Выбрать главу

Считаю уместным привести здесь из моих записей один рассказанный им эпизод. Речь идет об обстоятельствах создания Государственного Комитета Обороны.

«Вечером 29 июня, — вспоминал Анастас Иванович, — у Сталина в Кремле собрались Молотов, Маленков, я и Берия. Всех интересовало положение на Западном фронте, в Белоруссии. Но подробных данных о положении на территории этой республики тогда еще не поступило. Известно было только, что связи с войсками Западного фронта нет. Сталин позвонил в Наркомат обороны маршалу Тимошенко. Однако тот ничего конкретного о положении на западном направлении сказать не смог.

Встревоженный таким ходом дела.
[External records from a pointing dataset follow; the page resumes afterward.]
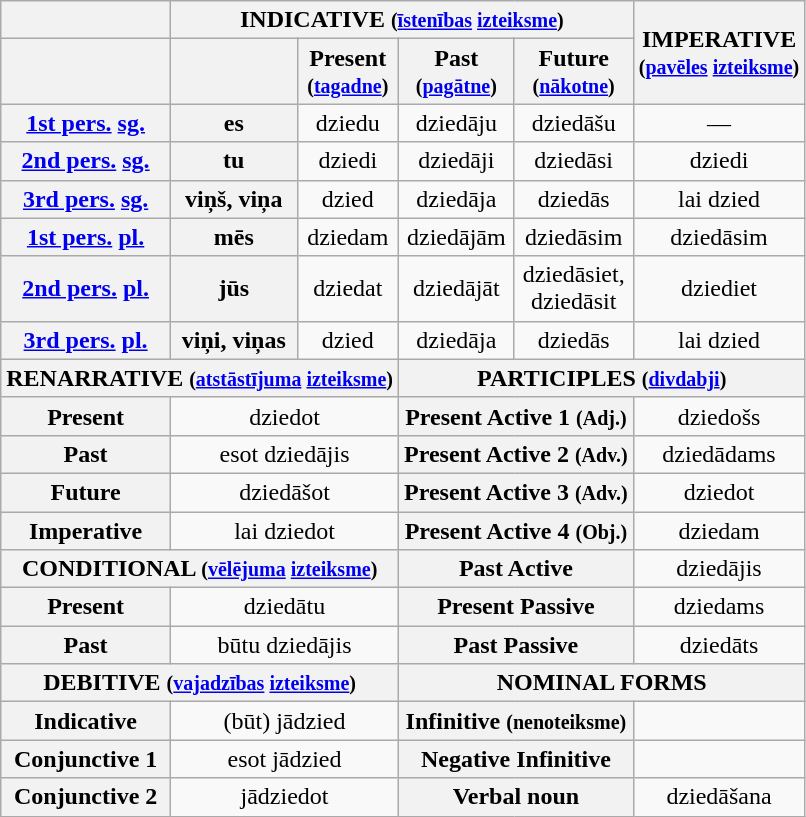
Present Passive [516, 607]
3rd pers. pl. [86, 340]
dziedāsi [574, 161]
dziedājis [719, 569]
dziedāšana [719, 797]
CONDITIONAL (vēlējuma izteiksme) [200, 569]
es [234, 123]
3rd pers. sg. [86, 199]
dziedāšu [574, 123]
Present Active 4 (Obj.) [516, 531]
dziedādams [719, 454]
Past Active [516, 569]
dziedat [348, 288]
Conjunctive 2 [86, 797]
dziedājāt [457, 288]
jādziedot [284, 797]
1st pers. pl. [86, 237]
2nd pers. pl. [86, 288]
DEBITIVE (vajadzības izteiksme) [200, 683]
(būt) jādzied [284, 721]
dziedātu [284, 607]
Negative Infinitive [516, 759]
Present Active 1 (Adj.) [516, 416]
Future(nākotne) [574, 72]
Present(tagadne) [348, 72]
PARTICIPLES (divdabji) [602, 378]
dziedāšot [284, 492]
viņš, viņa [234, 199]
jūs [234, 288]
2nd pers. sg. [86, 161]
dziedāju [457, 123]
Verbal noun [516, 797]
Present Active 3 (Adv.) [516, 492]
dziedāts [719, 645]
lai dziedot [284, 531]
dziedošs [719, 416]
1st pers. sg. [86, 123]
dziedājām [457, 237]
dziedams [719, 607]
Present Active 2 (Adv.) [516, 454]
dziediet [719, 288]
viņi, viņas [234, 340]
esot jādzied [284, 759]
dziedāsiet,dziedāsit [574, 288]
dziedu [348, 123]
Indicative [86, 721]
dziedāji [457, 161]
Past Passive [516, 645]
RENARRATIVE (atstāstījuma izteiksme) [200, 378]
Infinitive (nenoteiksme) [516, 721]
INDICATIVE (īstenības izteiksme) [402, 20]
tu [234, 161]
mēs [234, 237]
IMPERATIVE(pavēles izteiksme) [719, 52]
Conjunctive 1 [86, 759]
Future [86, 492]
Past(pagātne) [457, 72]
esot dziedājis [284, 454]
NOMINAL FORMS [602, 683]
Imperative [86, 531]
— [719, 123]
būtu dziedājis [284, 645]
Identify which cell holds the provided text, then report its (x, y) central coordinate. 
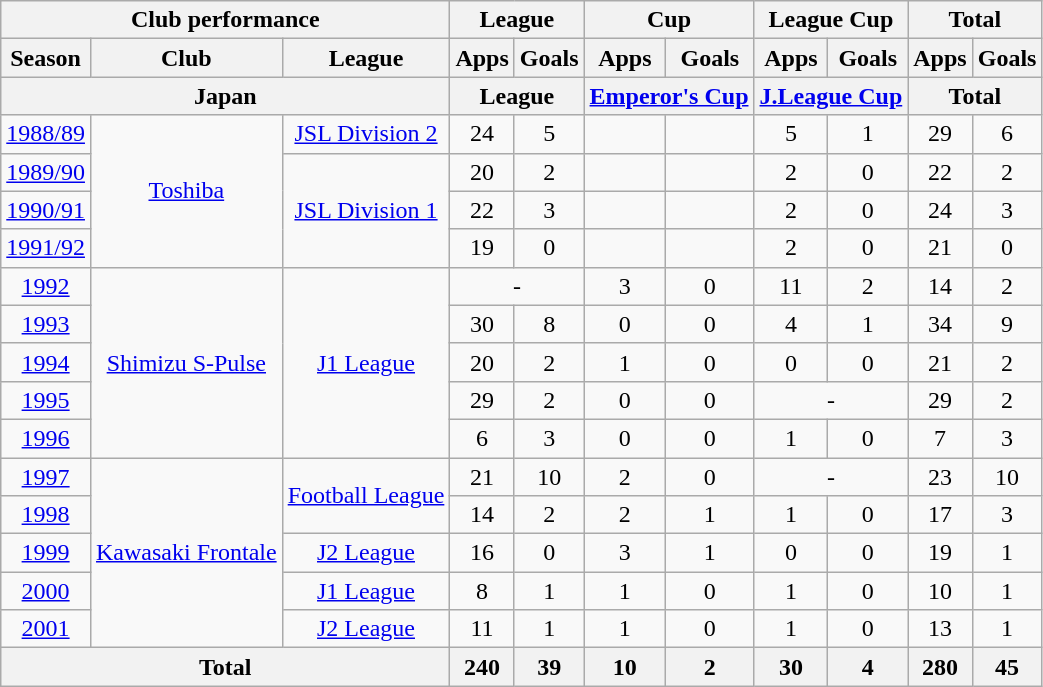
34 (940, 324)
1991/92 (46, 248)
Cup (669, 20)
JSL Division 1 (366, 210)
J.League Cup (831, 96)
1997 (46, 477)
45 (1007, 667)
2000 (46, 591)
Emperor's Cup (669, 96)
1994 (46, 362)
240 (482, 667)
Japan (226, 96)
JSL Division 2 (366, 134)
Club performance (226, 20)
1996 (46, 438)
Shimizu S-Pulse (186, 362)
39 (549, 667)
Season (46, 58)
Club (186, 58)
1993 (46, 324)
2001 (46, 629)
23 (940, 477)
1988/89 (46, 134)
9 (1007, 324)
League Cup (831, 20)
Football League (366, 496)
1990/91 (46, 210)
1989/90 (46, 172)
7 (940, 438)
1995 (46, 400)
13 (940, 629)
280 (940, 667)
17 (940, 515)
1999 (46, 553)
1998 (46, 515)
Toshiba (186, 191)
16 (482, 553)
1992 (46, 286)
Kawasaki Frontale (186, 553)
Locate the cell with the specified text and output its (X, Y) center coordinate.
Сталин предложил всем нам поехать в Наркомат обороны и на месте разобраться с обстановкой. В кабинете наркома были Тимошенко, Жуков и Ватутин. Сталин держался спокойно, спрашивал, где командование фронта, какая имеется с ним связь. Жуков докладывал, что связь потеряна и за весь день восстановить ее не удалось. Потом Сталин другие вопросы задавал: почему допустили прорыв немцев, какие меры приняты к налаживанию связи и т. д. Жуков ответил, какие меры приняты, сказал, что послали людей, но сколько времени потребуется для восстановления связи, никто не знает. Очевидно, только в этот момент Сталин по–настоящему понял всю серьезность просчетов в оценке возможности, времени и последствий нападения Германии и ее союзников.

И все же около получаса поговорили довольно спокойно. Потом Сталин взорвался: «Что за Генеральный штаб? Что за начальник Генштаба, который так растерялся, что не имеет связи с войсками, никого не представляет и никем не командует? Раз нет связи, Генштаб бессилен руководить». Жуков, конечно, не меньше Сталина переживал за состояние дел, и такой окрик Сталина был для него оскорбительным. И этот мужественный человек не выдержал, разрыдался как баба и быстро вышел в другую комнату. Молотов пошел за ним. Мы все были в удрученном состоянии. Минут через 5–10 Молотов привел внешне спокойного, но все еще с влажными глазами Жукова. Договорились, что на связь с Белорусским военным округом пойдет Кулик (это Сталин предложил), потом других людей пошлют. Такое задание было дано затем Ворошилову. Его сопровождал энергичный, смелый, расторопный военачальник Гай Туманян. Предложение о сопровождающем внес я. Главное тогда было — восстановить связь.

Дела у Конева, который командовал армией на Украине, продолжали успешно развиваться в районе Перемышля. Но войска Западного фронта оказались тогда без централизованного командования. Сталин был подавлен и мрачен. Когда вышли из наркомата, он такую фразу сказал: «Ленин оставил нам великое наследие, мы — его наследники — все это проср…» Мы были поражены этим высказыванием Сталина. Выходит, что все безвозвратно мы потеряли? Посчитали, что это он сказал в состоянии аффекта. Сталин уехал к себе на «ближнюю» дачу в Кунцево, и всякая связь с ним полностью оборвалась.

На следующий день, около четырех часов, у меня в кабинете был Вознесенский. Вдруг звонят от Молотова и просят нас зайти к нему. Идем. У Молотова уже были Маленков, Ворошилов и Берия. Мы их застали за беседой.

«Вот, — сказал Молотов, — Лаврентий Павлович предлагает срочно создать по образцу ленинского Совета Труда и Обороны времен Гражданской войны Государственный Комитет Обороны, которому нужно отдать всю полноту власти в стране. Передать ему функции правительства, Верховного Совета и ЦК партии».

Мы с Вознесенским с этим согласились. Договорились, что ГОКО (Микоян всегда так называл Государственный Комитет Обороны. — Г. К.) должен возглавить Сталин.

— Но пусть Вячеслав Михайлович скажет, почему нас с Вами, Анастас Иванович, нет в проекте состава Комитета, — перебил Молотова Вознесенский, обращаясь ко мне и рассматривая этот документ.